◆ What is needed ◆
Search the entries for the word "computer". Copy each line in which it is found.

(Records drawn from a dataset)
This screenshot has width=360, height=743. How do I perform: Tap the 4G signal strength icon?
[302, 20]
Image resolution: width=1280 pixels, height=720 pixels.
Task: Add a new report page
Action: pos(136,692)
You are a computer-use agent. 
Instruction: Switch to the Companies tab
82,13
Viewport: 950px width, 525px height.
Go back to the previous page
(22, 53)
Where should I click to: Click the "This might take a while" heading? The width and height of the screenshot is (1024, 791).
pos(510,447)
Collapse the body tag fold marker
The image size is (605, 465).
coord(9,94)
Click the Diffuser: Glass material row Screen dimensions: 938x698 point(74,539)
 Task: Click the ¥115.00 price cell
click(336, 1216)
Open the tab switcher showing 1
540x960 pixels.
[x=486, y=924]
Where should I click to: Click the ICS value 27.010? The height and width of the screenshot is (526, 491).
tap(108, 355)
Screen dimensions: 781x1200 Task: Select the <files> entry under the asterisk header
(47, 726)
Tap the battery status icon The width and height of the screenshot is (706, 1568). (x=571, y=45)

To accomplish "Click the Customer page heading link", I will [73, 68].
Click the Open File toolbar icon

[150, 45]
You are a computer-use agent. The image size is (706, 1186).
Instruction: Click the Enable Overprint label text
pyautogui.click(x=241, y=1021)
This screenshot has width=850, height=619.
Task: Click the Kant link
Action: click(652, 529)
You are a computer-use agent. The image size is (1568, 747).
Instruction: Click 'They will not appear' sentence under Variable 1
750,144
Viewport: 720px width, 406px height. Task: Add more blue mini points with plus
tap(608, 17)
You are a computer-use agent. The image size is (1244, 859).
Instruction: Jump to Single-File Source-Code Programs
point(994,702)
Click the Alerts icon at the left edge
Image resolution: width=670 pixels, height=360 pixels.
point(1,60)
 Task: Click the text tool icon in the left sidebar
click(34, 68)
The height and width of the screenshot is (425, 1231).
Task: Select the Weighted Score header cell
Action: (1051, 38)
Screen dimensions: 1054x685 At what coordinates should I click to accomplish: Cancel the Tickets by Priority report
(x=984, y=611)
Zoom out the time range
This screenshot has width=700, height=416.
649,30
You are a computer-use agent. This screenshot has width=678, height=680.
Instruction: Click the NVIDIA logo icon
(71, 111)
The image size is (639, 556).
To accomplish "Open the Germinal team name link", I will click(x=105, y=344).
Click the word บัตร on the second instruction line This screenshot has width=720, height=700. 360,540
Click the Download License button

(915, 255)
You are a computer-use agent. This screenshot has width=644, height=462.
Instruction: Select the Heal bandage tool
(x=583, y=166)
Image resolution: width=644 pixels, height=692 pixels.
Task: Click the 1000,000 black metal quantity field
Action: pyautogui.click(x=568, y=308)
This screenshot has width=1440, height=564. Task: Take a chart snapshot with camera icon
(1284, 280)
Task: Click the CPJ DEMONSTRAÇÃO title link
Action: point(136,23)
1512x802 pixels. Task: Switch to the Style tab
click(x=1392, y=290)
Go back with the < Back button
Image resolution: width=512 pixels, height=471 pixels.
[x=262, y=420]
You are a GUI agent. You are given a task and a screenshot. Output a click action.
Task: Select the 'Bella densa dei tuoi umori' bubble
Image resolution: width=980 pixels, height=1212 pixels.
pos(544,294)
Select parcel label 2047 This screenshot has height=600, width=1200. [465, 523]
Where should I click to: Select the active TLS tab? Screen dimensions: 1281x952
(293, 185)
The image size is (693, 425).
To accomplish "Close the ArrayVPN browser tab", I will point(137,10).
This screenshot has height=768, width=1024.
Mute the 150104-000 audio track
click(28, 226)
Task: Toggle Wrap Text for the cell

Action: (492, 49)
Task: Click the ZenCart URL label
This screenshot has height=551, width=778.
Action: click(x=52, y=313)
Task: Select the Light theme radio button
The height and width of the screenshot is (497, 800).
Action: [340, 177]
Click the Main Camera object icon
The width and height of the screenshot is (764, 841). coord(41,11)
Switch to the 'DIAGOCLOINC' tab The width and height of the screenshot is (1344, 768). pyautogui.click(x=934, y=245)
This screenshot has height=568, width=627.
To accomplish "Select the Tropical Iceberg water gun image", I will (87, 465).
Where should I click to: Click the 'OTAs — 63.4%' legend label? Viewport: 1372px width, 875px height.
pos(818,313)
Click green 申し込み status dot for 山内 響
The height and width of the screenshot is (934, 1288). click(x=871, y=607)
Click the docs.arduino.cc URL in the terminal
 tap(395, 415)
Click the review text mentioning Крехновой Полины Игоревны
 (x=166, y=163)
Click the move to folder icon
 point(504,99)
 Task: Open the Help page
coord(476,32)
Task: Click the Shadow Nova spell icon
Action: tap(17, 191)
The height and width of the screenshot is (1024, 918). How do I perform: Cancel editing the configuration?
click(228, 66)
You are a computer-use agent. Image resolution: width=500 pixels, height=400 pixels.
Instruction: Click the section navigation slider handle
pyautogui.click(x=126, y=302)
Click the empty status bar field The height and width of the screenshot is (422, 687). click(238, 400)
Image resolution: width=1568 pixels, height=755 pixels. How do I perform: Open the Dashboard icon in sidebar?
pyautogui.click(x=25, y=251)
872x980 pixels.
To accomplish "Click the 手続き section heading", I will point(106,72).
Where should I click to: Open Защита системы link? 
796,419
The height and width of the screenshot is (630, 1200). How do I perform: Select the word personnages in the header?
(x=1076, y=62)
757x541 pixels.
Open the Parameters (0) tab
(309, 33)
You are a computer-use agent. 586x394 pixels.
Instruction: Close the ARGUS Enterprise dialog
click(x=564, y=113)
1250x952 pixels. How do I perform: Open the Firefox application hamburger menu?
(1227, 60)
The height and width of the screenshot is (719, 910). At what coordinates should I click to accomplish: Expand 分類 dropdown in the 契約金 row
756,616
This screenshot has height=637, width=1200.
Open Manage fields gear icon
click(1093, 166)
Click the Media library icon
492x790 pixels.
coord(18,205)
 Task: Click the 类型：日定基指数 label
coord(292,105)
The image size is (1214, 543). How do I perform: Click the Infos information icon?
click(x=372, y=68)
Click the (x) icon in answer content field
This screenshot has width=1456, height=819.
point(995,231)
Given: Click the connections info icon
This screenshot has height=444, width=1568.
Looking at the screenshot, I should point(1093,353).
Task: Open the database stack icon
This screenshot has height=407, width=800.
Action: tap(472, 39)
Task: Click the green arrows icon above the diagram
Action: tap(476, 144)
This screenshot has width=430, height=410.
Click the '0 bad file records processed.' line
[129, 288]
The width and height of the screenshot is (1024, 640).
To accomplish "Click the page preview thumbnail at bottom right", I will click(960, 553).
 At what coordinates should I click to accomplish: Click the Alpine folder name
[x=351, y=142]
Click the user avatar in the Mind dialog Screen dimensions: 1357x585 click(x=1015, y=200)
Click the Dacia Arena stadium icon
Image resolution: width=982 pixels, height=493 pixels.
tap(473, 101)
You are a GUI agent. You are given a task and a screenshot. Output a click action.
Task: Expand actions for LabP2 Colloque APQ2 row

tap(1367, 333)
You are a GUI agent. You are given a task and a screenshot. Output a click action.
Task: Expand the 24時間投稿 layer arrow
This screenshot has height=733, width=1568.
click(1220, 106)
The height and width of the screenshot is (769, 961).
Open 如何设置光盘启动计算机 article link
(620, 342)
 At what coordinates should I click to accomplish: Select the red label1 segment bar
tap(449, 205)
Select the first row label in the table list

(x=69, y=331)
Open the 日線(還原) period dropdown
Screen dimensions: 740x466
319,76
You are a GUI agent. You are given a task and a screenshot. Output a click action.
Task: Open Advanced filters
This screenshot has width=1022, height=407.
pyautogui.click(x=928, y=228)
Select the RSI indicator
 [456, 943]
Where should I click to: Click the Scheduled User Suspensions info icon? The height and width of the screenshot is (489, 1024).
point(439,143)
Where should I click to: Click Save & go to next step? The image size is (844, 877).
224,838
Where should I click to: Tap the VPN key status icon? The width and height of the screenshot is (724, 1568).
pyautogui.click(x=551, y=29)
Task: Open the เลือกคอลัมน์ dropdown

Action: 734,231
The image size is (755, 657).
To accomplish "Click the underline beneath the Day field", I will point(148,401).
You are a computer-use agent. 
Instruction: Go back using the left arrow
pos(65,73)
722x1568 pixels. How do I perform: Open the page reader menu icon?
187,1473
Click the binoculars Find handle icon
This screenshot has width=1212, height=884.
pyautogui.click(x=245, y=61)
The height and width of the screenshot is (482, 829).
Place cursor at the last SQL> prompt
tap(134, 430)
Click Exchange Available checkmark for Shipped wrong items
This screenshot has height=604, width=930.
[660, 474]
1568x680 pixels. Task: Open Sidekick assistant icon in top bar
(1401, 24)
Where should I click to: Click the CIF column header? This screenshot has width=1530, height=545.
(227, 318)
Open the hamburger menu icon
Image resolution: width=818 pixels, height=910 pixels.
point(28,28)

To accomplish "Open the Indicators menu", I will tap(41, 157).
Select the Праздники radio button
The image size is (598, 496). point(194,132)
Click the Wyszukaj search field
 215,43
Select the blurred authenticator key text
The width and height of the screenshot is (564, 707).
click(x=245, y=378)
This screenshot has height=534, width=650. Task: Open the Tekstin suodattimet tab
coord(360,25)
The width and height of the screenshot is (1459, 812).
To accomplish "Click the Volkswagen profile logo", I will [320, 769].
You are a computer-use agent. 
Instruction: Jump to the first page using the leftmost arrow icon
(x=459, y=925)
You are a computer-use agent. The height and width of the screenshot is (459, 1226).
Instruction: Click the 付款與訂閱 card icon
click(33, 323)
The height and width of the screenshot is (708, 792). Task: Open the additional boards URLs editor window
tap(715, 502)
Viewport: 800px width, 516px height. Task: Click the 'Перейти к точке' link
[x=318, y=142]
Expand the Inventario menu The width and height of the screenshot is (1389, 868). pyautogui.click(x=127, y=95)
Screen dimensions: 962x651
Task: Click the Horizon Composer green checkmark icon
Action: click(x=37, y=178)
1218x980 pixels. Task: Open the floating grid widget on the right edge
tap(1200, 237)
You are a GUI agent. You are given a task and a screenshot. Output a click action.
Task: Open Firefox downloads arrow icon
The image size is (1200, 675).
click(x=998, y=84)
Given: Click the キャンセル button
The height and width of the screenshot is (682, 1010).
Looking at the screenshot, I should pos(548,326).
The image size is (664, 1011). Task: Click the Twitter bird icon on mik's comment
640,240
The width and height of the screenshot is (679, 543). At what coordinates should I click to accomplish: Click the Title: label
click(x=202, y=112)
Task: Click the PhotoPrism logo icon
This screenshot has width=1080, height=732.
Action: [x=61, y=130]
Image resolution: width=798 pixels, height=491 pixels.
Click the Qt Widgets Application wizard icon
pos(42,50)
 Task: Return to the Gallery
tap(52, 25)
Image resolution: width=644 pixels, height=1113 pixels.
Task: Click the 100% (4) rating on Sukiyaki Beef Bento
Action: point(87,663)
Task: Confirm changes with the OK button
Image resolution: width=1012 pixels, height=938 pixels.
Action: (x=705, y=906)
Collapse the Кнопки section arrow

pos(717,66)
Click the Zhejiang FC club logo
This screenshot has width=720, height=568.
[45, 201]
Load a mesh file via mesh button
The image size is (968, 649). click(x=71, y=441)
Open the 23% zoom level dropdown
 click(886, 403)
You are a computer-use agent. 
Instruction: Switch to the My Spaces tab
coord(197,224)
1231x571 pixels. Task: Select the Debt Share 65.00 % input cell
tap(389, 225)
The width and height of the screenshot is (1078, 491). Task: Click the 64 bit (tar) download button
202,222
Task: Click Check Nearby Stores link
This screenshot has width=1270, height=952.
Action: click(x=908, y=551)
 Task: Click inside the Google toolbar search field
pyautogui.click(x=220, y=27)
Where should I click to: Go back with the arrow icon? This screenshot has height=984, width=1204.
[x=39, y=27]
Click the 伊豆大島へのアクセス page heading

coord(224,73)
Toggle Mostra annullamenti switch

◆ Output ◆
You are a computer-use agent. 
You are a computer-use agent. The image size is (706, 1186).
You are a computer-use agent. The image size is (1568, 747).
You are a computer-use agent. The image size is (1244, 859).
You are a computer-use agent. This screenshot has width=678, height=680.
You are a computer-use agent. This screenshot has width=644, height=462.
You are a computer-use agent. Image resolution: width=500 pixels, height=400 pixels.
You are a computer-use agent. 586x394 pixels.
You are a computer-use agent. 
You are a computer-use agent. 
You are a computer-use agent. The height and width of the screenshot is (459, 1226).
You are a computer-use agent. 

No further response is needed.